Toronto police officer who shot renowned gunsmith won't talk to SIU

The Toronto police officer who shot gunsmith Rodger Kotanko nearly a month ago won’t talk to Ontario’s police watchdog.

Rodger Kotanko's family said they're disappointed but not surprised

Rodger Wayne Kotanko was known to be a quiet guy and a master gunsmith. The Ontario man died on Nov. 3 after Toronto Police Service executed a search warrant at his property. (Bobby Hristova/CBC)

The Toronto police officer who shot gunsmith Rodger Kotanko nearly a month ago won't talk to Ontario's police watchdog.

Special Investigations Unit (SIU) spokesperson Kristy Denette told CBC Hamilton on Tuesday morning, the subject officer also "declined to release his notes, as is his legal right."

Kotanko's family and their lawyer say they're not surprised but are disappointed.

"Jessie, his wife, she just cries all the time," Jeff Kotanko, Rodger's brother, said in an afternoon phone call.

"She gave up her life in China to come here and spend her life with him and … now he's just gone and she's alone.

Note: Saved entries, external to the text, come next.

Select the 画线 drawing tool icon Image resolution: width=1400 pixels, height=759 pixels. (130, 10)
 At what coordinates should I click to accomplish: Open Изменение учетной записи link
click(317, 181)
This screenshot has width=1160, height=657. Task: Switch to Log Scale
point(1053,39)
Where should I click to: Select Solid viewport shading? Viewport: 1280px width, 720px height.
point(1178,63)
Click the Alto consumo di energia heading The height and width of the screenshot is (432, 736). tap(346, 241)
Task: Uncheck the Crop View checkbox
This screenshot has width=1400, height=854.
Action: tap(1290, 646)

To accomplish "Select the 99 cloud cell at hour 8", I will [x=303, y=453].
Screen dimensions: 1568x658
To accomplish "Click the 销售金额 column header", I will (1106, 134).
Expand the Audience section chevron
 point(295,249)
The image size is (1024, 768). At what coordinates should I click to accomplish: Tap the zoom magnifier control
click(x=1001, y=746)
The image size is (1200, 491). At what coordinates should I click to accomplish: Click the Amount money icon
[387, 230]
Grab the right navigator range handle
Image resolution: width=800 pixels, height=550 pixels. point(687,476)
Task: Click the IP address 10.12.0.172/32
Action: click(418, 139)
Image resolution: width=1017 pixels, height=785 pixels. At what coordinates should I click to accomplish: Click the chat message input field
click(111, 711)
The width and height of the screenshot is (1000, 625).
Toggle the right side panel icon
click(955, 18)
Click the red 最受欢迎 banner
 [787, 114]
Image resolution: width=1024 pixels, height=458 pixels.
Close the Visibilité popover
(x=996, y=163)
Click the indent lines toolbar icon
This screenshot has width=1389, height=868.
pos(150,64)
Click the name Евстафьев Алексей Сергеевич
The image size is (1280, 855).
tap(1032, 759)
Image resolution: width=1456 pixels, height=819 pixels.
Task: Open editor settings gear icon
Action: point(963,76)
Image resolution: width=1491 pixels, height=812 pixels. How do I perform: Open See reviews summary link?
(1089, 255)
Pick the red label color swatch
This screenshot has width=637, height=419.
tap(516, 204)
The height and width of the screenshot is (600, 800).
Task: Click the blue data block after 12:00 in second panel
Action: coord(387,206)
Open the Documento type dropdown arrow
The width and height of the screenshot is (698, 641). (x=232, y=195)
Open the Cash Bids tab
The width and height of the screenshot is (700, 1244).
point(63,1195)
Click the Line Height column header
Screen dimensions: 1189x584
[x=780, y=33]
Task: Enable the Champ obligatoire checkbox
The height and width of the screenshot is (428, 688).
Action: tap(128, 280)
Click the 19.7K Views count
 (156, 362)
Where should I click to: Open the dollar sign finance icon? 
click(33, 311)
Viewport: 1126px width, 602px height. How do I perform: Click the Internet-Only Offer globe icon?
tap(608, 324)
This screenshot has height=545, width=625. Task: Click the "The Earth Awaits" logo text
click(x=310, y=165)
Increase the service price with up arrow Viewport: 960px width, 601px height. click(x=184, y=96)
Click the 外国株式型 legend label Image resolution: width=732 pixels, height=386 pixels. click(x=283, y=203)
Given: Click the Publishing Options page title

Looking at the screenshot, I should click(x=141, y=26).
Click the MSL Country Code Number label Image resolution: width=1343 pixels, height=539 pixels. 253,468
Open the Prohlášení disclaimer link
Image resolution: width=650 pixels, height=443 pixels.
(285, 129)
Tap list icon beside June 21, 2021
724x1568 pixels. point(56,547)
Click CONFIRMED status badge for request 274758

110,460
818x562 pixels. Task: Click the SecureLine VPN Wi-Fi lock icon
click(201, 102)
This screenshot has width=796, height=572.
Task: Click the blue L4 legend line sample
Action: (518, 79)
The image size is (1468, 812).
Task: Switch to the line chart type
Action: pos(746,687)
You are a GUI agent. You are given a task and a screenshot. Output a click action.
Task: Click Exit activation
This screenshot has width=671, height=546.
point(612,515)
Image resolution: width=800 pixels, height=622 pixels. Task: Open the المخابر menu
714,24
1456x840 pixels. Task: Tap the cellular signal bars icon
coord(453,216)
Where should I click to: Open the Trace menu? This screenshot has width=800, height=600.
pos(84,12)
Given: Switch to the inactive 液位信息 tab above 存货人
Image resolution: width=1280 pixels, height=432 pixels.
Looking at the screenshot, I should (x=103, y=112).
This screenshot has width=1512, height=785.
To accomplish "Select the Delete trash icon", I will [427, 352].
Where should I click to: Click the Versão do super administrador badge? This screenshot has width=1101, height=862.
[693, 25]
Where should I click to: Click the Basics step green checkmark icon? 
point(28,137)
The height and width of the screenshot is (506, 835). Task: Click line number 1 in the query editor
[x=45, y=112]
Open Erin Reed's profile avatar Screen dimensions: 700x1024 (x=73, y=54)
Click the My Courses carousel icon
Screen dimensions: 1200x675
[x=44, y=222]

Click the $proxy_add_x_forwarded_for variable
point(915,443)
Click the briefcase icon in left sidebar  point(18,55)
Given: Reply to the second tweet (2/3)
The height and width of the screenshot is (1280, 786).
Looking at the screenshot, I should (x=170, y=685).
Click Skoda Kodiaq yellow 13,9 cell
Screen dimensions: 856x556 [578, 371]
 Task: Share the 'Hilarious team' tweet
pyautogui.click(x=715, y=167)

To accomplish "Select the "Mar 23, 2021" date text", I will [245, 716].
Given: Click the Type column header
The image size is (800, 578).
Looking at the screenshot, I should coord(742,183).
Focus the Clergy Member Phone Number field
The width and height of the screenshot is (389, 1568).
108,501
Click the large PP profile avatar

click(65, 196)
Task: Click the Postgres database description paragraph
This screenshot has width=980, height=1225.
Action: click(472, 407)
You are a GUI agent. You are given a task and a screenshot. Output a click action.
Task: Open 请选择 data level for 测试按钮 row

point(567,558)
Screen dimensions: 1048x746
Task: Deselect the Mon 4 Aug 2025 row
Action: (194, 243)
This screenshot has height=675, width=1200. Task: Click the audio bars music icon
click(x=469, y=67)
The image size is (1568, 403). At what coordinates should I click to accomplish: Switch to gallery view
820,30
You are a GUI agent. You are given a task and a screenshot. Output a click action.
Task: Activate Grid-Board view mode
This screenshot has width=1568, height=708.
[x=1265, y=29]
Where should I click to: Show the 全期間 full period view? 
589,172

Her whole life has been destroyed."

Jessie, Rodger Kotanko's wife, cried during a press conference held by their family in November which raised questions about why a police officer shot the 70-year-old gunsmith. (Bobby Hristova/CBC)

Michael Smitiuch, the family's lawyer, said while he had a chance to speak with the lead investigator Monday evening, there are still numerous unanswered questions about Rodger's death on Nov. 3 at his Norfolk County property.

"The family, obviously, is anxious to find out more information and the longer this goes, the more difficult it is for the family when they don't have the answers they're looking for," he said.

Toronto police said officers arrived at Rodger's home on Port Ryerse Road around noon. Neighbours say some wore plain clothes and some wore tactical gear looking for guns. Family say they also had an ambulance with them.

It's unclear what information they had because the family says it has never received a copy of the search warrant.

Rodger's family also says Toronto police didn't coordinate with local police, only alerting them moments before executing the warrant — a move family and friends believe would have prevented Rodger's death.

The door into gunsmith Rodger Kotanko's workshop is closed off due to an SIU investigation. He died after a Toronto police raid on Nov. 3. (Bobby Hristova/CBC)

They say officers pointed assault rifles at Jessie and got her on the ground before approaching the gunsmithing workshop.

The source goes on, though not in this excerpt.